Postpartum Chicken Congee Recipe
Postpartum nutrition is an extremely important part of the mother’s recovery and can be as nourishing and healing as it is delicious.
Qin Zhu, L. Ac. shared another traditional recipe that can be helpful for new mothers.
Why postpartum nutrition is so important:
- It takes 9 months to grow a baby, after which the body is tired.
- Labor is physically, mentally and emotionally exhausting. It is important to take the time to heal.
- Decreased micronutrient stores can increase the risk of postpartum depression.
- Breastfeeding can place high energetic and nutritional demands on the body.
How you nourish your body in the postpartum period is important, not just for your own health, but also in order to help your baby grow strong and healthy. A healthy postpartum eating plan should include fruits, vegetables, whole grains, protein and healthy fats.

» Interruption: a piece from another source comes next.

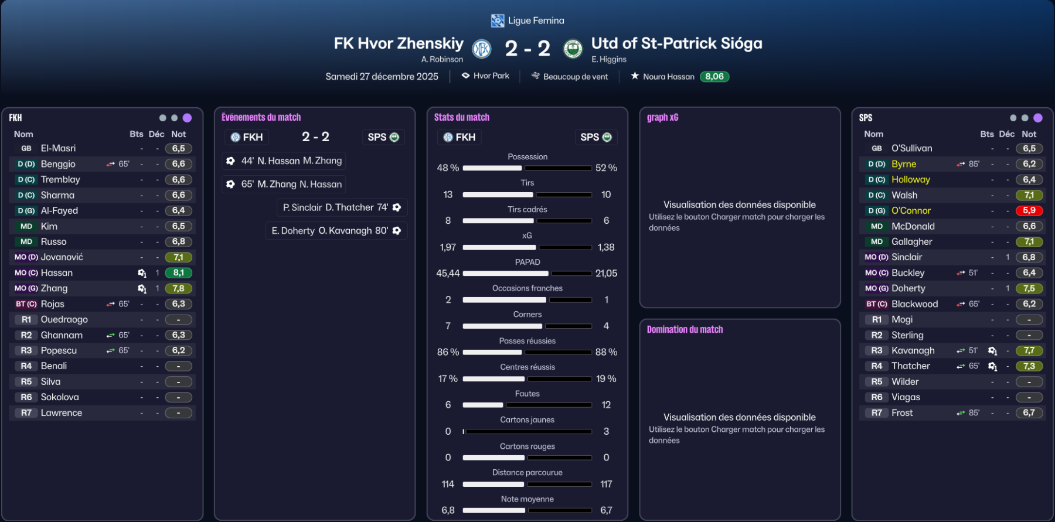Select the first gray dot in FKH panel
This screenshot has height=522, width=1055.
click(162, 118)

4 secrets of healing postpartum food, according to East Asian Medicine
- Eat warm and digestible foods. Soups, congee and stews make great postpartum meals.

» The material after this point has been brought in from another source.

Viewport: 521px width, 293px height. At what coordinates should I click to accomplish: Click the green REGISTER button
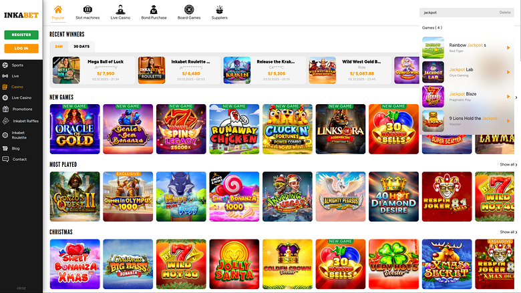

- Eat a nutrient-dense and anti-inflammatory diet. Think colorful produce, healthy proteins, fats, and certain grains. Try to include different colors in one meal, for example, green leafy vegetables, yellow bell peppers, carrots, red iron-rich protein and brown rice.
- Eat collagen-rich foods to support tissue repair. Collagen is a super nutrient for rebuilding tissues, collagen-rich food includes bone broth, skin-on chicken, skin-on sardines or Salmon. Don’t forget about adding some berries and aloe vera juice to your diet too. They help your body build collagens.
- Hydrate often. For breastfeeding mothers, 10 to 15 glasses of water a day are required to quench thirst and produce enough breast milk. Plus, the more fluids you consume, the faster your body can rebuild and regenerate.
Below is a traditional recipe for chicken congee.
This rice soup is ideal for new mothers because it includes ingredients that nourish and support the energy of the body. Try to drink this soup at least once a week for the 8 weeks following birth. It is easy to make a large batch and freeze individual portions.
- 1 cup rice (½ of brown rice and ½ of white rice)
- 4 cups chicken bone broth
- 4 cups water
- 1 cup carrot or broccoli
- 1 skin-on chicken breast
- Sesame oil, to taste
- Salt and pepper
- Black sesame seeds, to taste
- Place rice, bone broth and water into a large pot. Cover and bring to a boil, then reduce to a simmer and continue to simmer, for 1-2 hours or until rice takes on a consistency of congee. Stir every now and then, adding a bit of extra water if the rice becomes dry.
- Cut carrots or broccoli into 1 inch pieces and throw into the congee and boil for another 20 to 30 mins or till the vegetables become soft.
- Preheat the oven to 350°F. Pat chicken breast dry, then season with a bit of salt and pepper and a splash of olive oil. Place in a roasting dish and bake for 30 minutes, until the internal temperature reaches 165°F and the juices run clear. When cool enough to handle, shred the chicken.
- Season the congee lightly with salt, pepper and sesame oil.
- Serve each bowl with a generous handful of shredded chicken, a few sprigs of cilantro
- Sprinkle the black sesame seeds on top for taste. Black sesame seeds nourish the reproductive system, build blood for postpartum recovery, and boost milk supply.
Chinese nutritional principles herbs can be very effective in the treatment of postpartum recovery.